The risk of not baptizing
I am sympathetic to the concerns of serious-minded pastors and parents, but I wonder if there is another concern that they’re overlooking. If there are risks to baptizing children, are there risks to not baptizing children when they profess faith?
As much as baptism identifies the individual believer with Christ, it also identifies him or her with the body of Christ. In this sense, baptism brings newly regenerate members into community with other regenerate members. But what happens when we keep a professing child at arm’s length until we are convinced of their sincerity?
Children are not easily fooled. They will quickly recognize our cynicism and take it to heart. Some children will do everything they can to overcome our skepticism and please us. They will learn, among other things, that they must earn their inclusion into the household of God by performance. Still others will learn that the adults around them cannot be pleased — that nothing they do can convince us of their sincerity — and they’ll become discouraged. In the one case, we risk raising pagans and in the other, Pharisees.
It is entirely legitimate to want to see fruit from a child’s profession of faith before baptism, but we must ask ourselves exactly what would convince us? What good works must they perform and how long must they perform them until they are accepted by the body? After all, there is a profound difference between calling a child to obedience on the basis of their profession of faith and calling a child to obedience in order for their profession to be accepted.
Given all this, what are faithful pastors and parents to do?

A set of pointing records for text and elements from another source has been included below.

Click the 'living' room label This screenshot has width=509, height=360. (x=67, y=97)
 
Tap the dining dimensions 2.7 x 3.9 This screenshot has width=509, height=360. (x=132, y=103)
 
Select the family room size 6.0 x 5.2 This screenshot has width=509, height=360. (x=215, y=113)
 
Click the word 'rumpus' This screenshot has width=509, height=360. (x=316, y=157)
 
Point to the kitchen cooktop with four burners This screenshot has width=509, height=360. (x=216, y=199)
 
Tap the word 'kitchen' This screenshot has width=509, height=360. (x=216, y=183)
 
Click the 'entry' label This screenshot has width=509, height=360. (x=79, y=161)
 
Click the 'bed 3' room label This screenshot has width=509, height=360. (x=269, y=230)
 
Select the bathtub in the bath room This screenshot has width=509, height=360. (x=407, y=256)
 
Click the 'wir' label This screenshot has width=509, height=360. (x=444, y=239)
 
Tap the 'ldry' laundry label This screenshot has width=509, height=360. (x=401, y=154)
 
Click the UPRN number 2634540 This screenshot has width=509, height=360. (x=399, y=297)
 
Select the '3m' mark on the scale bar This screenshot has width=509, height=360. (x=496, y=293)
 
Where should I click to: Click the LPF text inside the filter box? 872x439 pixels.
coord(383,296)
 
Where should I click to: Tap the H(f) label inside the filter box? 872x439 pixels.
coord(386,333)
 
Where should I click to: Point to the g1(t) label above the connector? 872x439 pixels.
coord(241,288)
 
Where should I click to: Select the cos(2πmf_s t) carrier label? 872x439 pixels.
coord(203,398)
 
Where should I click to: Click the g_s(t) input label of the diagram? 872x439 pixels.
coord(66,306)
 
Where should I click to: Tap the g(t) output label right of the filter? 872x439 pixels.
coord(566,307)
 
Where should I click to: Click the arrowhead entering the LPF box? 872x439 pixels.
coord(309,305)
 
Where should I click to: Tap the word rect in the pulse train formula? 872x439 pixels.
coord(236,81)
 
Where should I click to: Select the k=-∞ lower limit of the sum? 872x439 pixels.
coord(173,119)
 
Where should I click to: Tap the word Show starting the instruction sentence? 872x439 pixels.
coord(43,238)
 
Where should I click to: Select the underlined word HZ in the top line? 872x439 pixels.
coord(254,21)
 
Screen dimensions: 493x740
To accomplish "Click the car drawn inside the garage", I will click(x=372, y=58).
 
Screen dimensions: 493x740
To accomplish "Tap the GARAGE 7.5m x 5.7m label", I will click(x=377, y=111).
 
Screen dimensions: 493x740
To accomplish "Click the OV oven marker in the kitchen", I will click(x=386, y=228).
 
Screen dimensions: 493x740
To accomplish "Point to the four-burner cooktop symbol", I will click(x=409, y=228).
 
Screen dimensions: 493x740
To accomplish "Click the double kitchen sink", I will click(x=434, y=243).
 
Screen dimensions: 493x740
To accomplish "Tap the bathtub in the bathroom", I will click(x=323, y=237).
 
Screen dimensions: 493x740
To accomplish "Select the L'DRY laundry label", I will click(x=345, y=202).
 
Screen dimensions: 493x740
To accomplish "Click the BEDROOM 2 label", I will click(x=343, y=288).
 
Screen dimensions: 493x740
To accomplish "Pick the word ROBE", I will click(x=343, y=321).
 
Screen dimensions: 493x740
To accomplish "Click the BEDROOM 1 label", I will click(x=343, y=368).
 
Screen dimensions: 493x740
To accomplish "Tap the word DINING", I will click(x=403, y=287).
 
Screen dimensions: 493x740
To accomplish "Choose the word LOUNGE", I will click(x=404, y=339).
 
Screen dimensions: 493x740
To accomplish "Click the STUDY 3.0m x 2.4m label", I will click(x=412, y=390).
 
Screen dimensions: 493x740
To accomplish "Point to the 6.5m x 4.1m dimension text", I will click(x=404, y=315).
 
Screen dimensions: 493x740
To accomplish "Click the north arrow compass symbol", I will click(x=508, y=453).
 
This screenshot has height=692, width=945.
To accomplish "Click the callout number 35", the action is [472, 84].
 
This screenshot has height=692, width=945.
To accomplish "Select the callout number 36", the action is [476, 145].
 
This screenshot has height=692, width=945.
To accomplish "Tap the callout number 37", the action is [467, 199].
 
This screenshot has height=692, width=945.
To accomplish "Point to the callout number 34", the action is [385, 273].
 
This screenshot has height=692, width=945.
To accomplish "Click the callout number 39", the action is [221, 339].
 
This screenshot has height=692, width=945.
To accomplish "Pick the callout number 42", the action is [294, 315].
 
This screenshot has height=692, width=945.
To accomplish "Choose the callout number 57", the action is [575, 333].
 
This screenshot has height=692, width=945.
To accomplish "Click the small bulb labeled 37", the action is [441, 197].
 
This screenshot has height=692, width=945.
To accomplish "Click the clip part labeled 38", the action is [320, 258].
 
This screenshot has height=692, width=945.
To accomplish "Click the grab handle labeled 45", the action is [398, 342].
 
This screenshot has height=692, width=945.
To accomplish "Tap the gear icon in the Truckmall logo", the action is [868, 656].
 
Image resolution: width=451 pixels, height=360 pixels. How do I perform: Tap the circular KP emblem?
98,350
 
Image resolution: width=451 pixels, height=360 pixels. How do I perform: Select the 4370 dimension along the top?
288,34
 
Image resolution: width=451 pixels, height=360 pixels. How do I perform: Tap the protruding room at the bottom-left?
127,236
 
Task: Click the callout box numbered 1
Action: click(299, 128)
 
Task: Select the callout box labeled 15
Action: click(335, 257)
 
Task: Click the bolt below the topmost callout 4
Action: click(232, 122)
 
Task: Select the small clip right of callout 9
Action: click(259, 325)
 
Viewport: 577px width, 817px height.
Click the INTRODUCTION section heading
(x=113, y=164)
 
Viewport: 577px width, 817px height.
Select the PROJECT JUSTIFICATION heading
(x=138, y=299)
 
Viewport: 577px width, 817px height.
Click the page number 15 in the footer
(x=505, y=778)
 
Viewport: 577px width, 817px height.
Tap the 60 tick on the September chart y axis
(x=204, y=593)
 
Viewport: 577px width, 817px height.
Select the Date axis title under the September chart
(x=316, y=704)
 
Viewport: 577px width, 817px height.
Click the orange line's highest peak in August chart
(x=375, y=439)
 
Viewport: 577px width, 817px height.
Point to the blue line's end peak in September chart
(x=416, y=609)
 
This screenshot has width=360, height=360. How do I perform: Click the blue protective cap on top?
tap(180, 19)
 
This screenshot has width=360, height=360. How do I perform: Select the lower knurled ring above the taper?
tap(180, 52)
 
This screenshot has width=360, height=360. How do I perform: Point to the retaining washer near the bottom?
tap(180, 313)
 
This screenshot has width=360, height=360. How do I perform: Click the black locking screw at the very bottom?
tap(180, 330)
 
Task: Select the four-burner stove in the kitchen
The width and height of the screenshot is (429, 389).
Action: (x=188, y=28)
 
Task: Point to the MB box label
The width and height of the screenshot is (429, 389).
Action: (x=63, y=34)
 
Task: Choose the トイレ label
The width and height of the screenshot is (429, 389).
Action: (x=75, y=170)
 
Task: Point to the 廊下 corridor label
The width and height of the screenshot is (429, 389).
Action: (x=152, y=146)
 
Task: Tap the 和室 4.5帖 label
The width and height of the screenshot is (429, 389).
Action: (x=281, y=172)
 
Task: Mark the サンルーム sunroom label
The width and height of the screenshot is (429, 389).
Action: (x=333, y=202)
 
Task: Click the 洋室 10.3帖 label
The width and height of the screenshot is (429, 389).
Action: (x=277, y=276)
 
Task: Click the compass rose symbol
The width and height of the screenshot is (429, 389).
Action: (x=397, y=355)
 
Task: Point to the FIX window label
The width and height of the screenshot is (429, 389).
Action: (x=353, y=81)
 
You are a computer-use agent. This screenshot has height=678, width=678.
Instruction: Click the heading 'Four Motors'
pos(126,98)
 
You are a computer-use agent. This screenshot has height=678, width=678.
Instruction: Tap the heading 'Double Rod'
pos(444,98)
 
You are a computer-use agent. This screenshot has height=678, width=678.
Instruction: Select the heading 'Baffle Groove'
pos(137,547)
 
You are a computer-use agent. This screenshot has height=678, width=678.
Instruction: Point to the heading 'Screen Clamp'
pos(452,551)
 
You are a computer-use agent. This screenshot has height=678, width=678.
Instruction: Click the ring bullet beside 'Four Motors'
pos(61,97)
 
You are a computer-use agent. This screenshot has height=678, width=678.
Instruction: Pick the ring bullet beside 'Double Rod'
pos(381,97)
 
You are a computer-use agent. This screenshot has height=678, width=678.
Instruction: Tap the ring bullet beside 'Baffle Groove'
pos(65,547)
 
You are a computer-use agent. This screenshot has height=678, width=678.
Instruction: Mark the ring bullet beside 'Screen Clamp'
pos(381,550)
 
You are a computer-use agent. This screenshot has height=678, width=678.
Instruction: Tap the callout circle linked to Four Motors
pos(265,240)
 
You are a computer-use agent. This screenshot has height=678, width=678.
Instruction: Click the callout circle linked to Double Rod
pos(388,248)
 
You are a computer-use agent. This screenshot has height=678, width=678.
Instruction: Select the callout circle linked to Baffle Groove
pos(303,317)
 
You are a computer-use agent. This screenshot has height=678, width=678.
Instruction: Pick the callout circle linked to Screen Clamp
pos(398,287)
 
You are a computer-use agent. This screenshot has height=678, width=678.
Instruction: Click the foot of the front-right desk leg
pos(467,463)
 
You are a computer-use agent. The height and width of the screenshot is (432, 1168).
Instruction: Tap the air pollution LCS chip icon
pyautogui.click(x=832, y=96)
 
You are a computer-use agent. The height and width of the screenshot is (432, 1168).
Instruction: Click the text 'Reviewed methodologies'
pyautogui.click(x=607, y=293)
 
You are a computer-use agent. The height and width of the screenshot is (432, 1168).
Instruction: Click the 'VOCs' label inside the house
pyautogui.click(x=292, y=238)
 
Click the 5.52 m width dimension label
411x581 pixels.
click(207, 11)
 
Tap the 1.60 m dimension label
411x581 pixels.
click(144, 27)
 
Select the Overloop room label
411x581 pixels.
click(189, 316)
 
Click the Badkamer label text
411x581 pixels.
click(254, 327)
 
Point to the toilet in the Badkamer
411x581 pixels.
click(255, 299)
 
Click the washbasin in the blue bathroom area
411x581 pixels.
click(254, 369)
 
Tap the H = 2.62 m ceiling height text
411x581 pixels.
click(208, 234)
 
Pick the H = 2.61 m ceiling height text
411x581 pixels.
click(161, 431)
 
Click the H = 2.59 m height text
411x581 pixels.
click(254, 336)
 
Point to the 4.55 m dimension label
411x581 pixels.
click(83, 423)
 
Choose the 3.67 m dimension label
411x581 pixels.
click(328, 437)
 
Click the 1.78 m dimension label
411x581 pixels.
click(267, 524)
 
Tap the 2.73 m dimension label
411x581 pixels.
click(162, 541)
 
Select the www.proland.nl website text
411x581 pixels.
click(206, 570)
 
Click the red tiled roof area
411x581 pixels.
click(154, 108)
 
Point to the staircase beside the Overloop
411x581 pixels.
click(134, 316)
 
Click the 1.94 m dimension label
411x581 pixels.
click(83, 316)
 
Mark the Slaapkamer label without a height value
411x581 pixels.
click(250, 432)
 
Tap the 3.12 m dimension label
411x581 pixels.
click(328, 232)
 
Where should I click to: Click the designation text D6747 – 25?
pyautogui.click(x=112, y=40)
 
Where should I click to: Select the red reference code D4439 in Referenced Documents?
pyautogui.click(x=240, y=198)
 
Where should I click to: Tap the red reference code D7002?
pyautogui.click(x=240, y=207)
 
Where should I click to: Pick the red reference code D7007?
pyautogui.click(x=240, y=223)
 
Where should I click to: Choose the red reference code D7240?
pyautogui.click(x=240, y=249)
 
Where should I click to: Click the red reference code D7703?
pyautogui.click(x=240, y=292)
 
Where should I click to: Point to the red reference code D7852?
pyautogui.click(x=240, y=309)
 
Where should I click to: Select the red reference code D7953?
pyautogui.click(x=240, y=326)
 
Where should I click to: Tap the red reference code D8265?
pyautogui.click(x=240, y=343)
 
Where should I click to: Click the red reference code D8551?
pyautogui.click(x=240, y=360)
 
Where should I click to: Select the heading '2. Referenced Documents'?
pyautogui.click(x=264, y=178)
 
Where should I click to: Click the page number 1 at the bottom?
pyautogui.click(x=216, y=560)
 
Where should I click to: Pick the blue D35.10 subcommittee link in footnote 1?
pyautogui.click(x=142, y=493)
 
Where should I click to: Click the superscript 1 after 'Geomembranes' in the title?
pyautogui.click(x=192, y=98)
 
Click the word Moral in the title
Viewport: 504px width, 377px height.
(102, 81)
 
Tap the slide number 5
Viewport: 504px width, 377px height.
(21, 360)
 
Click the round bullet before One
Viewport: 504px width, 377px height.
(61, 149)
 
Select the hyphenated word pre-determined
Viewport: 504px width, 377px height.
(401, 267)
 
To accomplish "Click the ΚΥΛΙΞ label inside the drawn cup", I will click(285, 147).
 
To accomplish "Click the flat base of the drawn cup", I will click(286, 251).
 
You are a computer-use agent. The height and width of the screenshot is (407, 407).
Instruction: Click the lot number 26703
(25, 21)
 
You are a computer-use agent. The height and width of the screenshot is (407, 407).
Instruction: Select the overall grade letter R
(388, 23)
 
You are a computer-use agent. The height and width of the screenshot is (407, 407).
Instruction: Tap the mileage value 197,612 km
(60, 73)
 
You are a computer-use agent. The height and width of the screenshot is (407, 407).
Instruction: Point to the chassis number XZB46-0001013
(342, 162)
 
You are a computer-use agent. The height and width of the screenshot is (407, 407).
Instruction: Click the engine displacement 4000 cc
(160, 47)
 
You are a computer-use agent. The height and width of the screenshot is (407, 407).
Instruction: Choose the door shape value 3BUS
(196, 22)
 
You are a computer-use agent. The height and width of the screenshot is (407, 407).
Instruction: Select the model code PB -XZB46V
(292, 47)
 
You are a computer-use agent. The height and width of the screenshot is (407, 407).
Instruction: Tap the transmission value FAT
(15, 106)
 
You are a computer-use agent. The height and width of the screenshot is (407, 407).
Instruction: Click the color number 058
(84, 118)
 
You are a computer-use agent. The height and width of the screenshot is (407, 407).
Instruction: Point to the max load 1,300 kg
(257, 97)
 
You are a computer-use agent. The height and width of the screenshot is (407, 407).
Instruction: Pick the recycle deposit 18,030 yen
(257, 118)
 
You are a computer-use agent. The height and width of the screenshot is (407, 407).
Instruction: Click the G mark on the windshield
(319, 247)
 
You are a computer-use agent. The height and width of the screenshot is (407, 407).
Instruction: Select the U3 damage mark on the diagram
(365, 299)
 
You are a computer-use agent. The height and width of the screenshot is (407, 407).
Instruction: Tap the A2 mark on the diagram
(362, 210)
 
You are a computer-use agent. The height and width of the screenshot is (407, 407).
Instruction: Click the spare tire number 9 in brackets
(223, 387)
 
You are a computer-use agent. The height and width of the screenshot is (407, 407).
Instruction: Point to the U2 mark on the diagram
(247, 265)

First, honor and accept your child’s faith. While we should not pressure, coerce, or manipulate a profession from young children, we also shouldn’t be surprised when they respond in childlike trust to the Jesus we claim is so beautiful. As you teach and present Christ to them, do so believing that if he is lifted up, he will draw all people — including your children — to himself.
Second, if your child does make a profession of faith, recognize that they do not naturally know the next steps. Remember how limited a child’s scope of reference is. As parents, we are the ones introducing the world to them — whether it’s trying a new food, starting school, or understanding the ordinance of baptism. So when there is a baptismal service at church, talk with your children about what you’re doing together as a community, and explicitly tell them that this is symbol is available to them. Do not assume that your child knows this, especially if they’ve not seen other children baptized. You can say something as simple as, “The Bible teaches that those who want to love, follow, and obey Jesus will show this by being baptized. If that’s something you want to do, let me know and we can talk about it more. I will help you.”
The reality is that children face hurdles to baptism that have nothing to do with the validity of their faith or their desire to obey Jesus. But just as we’d never ask a child to sign themselves up for school when they are ready to learn, parents should feel the freedom to direct children to baptismal waters when they see signs of faith and repentance.
But finally and most importantly, recognize that when a child professes faith and is eventually baptized, their journey is only beginning. As my husband and I have explained it to our own children, this is the first step of a lifetime of walking with Jesus.